Treasury yields hit their highest levels since late November - with five-, 10- and 30-year yields rising the most in a month - while the interest rate futures market indicated less probability of the Federal Reserve easing monetary policy next year.
Retail sales data set the tone when the government reported a 1.0 percent gain in November, which includes the start of the critical holiday shopping season. Last month's rebound after an October dip surpassed the median forecast of a 0.2 percent increase among economists surveyed by Reuters.
The data came a day after the Federal Reserve left interest rates on hold for the fourth straight meeting, though some investors expecting rate cuts next year had drawn encouragement from its references to a "substantial" cooling in the housing market and "mixed" economic indicators. "Definitely the retail sales number is very good," said Adam Brown, co-head of US Treasury trading at Barclays Capital.

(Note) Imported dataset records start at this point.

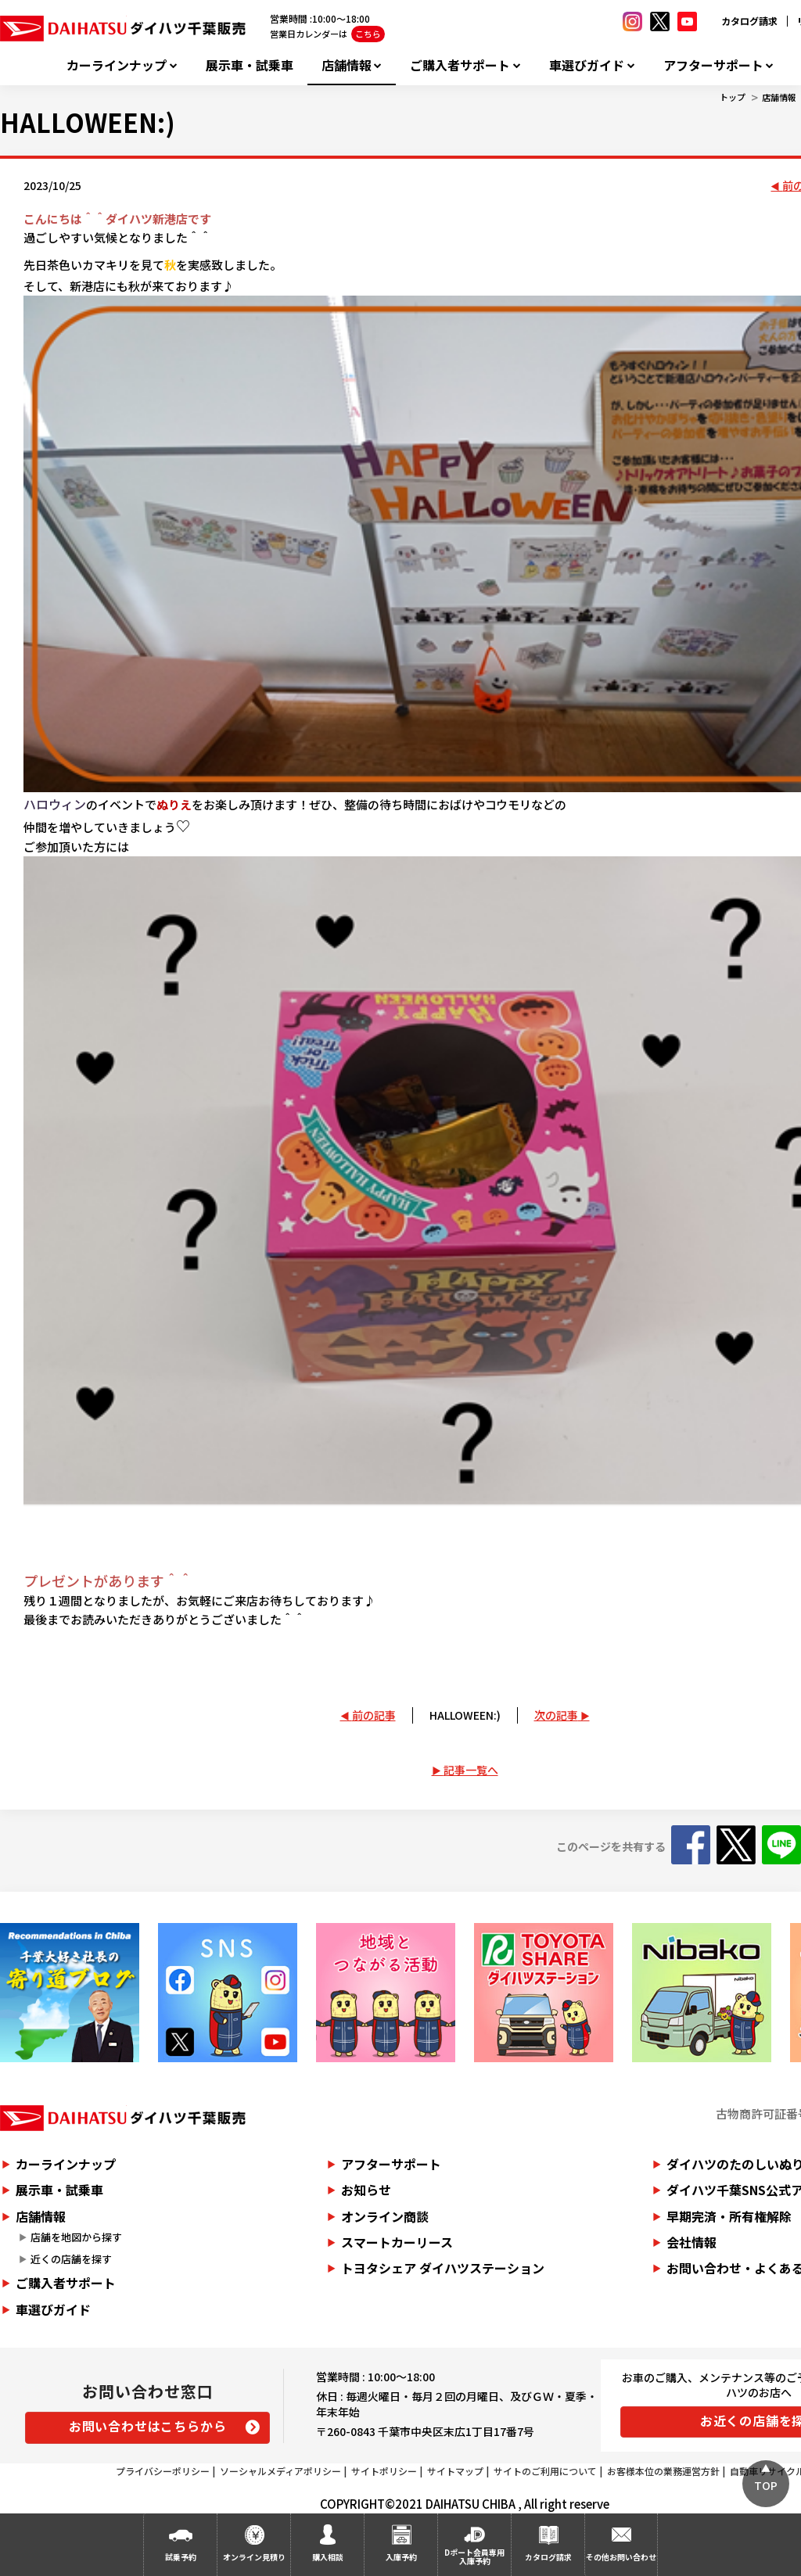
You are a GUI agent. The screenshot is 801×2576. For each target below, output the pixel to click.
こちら (368, 33)
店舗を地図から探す (76, 2237)
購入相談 (327, 2557)
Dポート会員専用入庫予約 (474, 2556)
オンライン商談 (385, 2216)
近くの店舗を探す (71, 2258)
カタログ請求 (749, 20)
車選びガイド (586, 65)
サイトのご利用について (545, 2470)
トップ (732, 97)
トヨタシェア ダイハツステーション (442, 2267)
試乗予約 (180, 2557)
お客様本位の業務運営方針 (663, 2470)
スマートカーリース (397, 2242)
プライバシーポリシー (163, 2470)
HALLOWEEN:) (465, 1715)
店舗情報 (346, 65)
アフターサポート (713, 65)
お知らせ (366, 2189)
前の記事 (374, 1715)
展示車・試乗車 (249, 65)
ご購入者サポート (460, 65)
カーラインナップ (116, 65)
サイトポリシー (384, 2470)
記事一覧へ (471, 1770)
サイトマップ (455, 2470)
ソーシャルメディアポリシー (280, 2470)
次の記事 (556, 1715)
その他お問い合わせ (621, 2557)
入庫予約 (401, 2557)
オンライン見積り (254, 2557)
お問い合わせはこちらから (148, 2425)
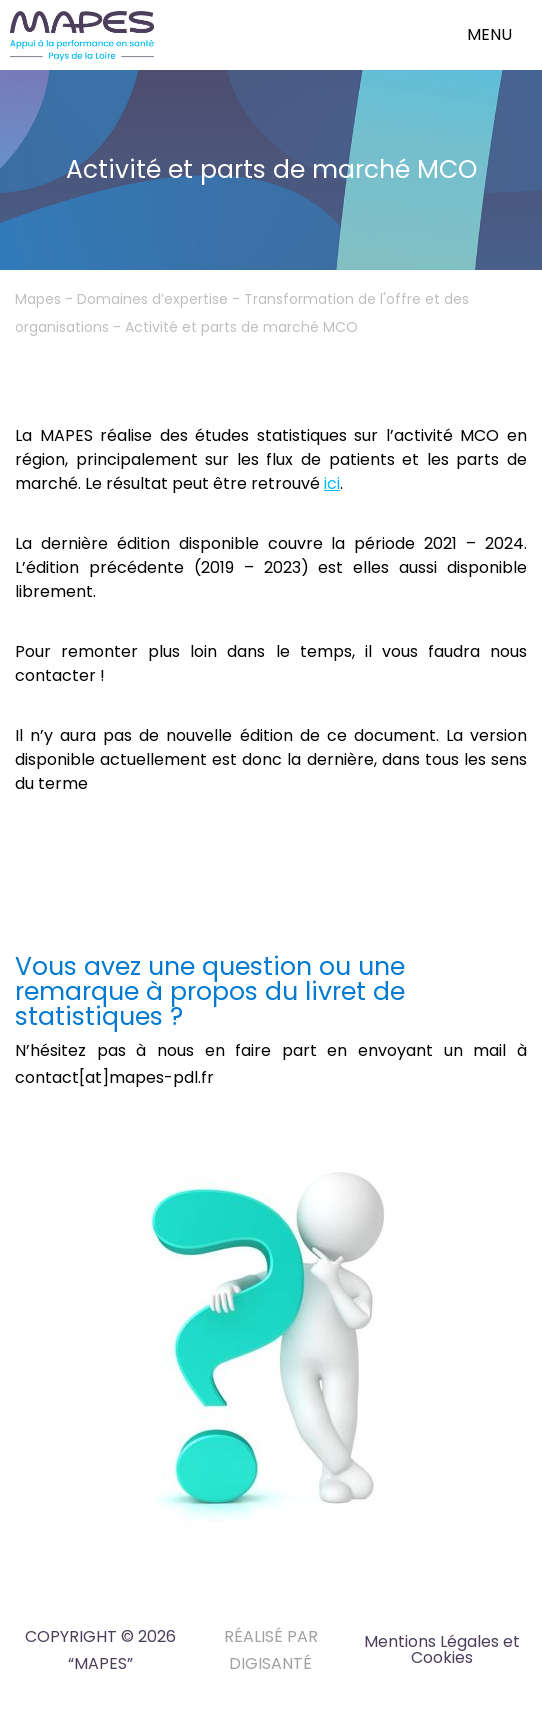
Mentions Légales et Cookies (442, 1649)
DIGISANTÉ (270, 1663)
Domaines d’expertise (152, 299)
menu (489, 34)
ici (332, 483)
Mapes (38, 299)
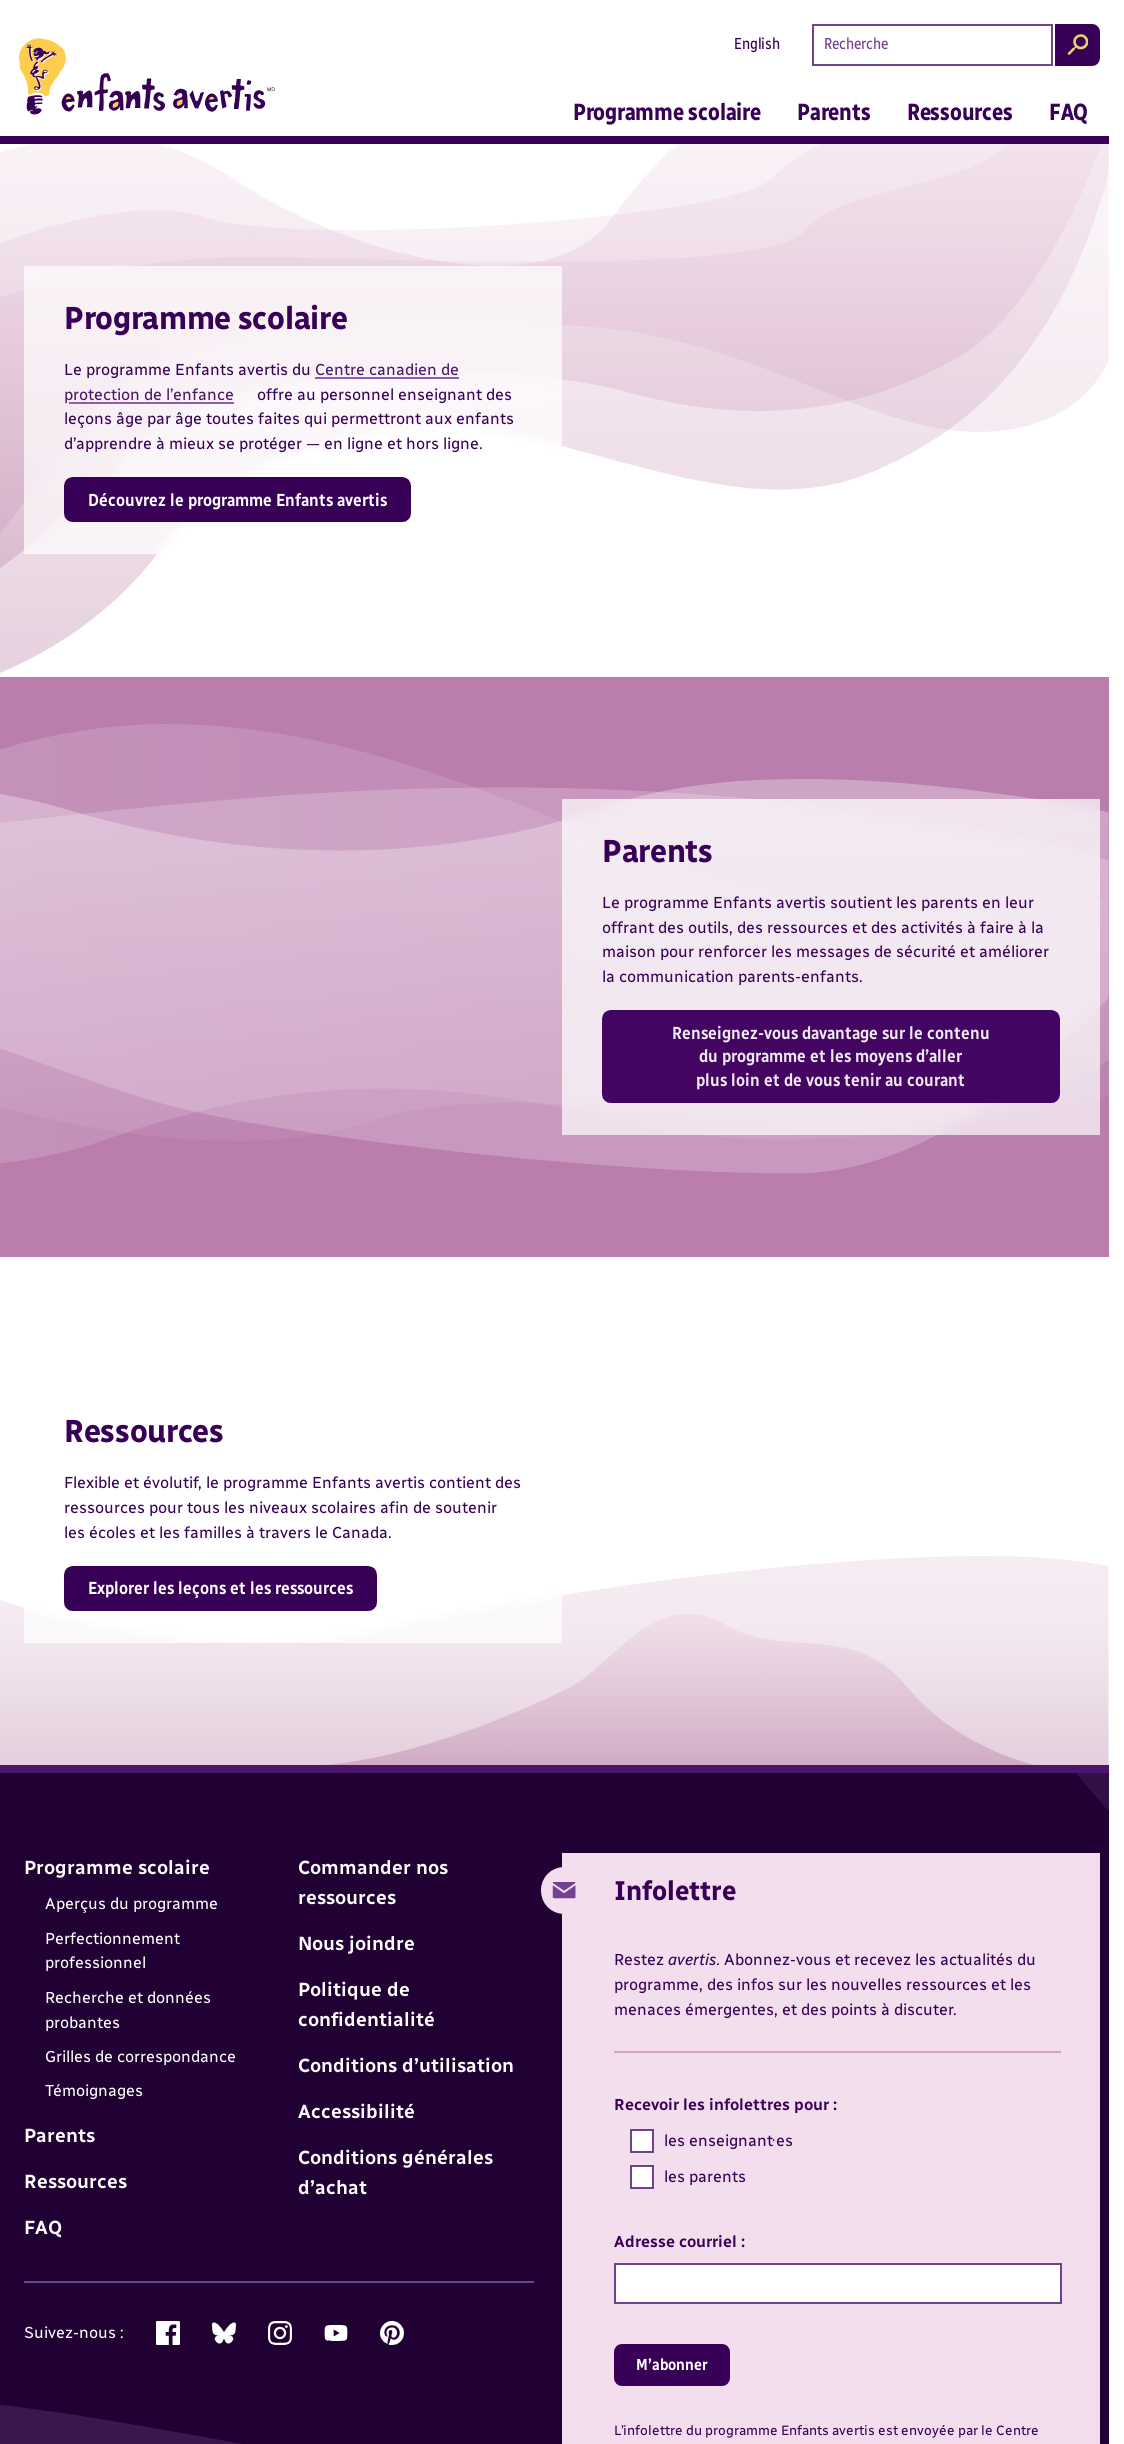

"Yields were too low. If you believe the Fed is on hold, which is what we believe, and this market is already pricing in cuts, this move made sense," he said. Benchmark 10-year notes tumbled 20/32 in price to yield 4.57 percent, up from 4.49 percent late on Tuesday. The yield rose as far as 4.59 percent.
Two-year notes were trading down 5/32 in price to yield 4.71 percent. Earlier, the yield hit 4.72 percent. Five-year notes were down 12/32 in price to yield 4.54 percent.
The 30-year long bond was down 35/32, pushing the yield up to 4.68 percent. The yield hit a session high of 4.70 percent. The results of the government's $8 billion reopening of a previous 10-year note provided further reason to sell bonds.
The bid-to-cover measure of demand in the Treasury auction was 2.48, below the 2.91 in the September reopening. The high yield of 4.58 percent was above the when-issue yield of 4.57 percent. Indirect bids, which measure demand from foreign central banks and private institutional investors, were also fairly low. In response to the retail sales data, some economists boosted their forecasts on consumer spending and gross domestic product growth in the fourth quarter.
"People are liquidating some long positions," said James Caron, head of US interest rate strategy at Morgan Stanley in New York. "You can't think of a rate cut anytime soon."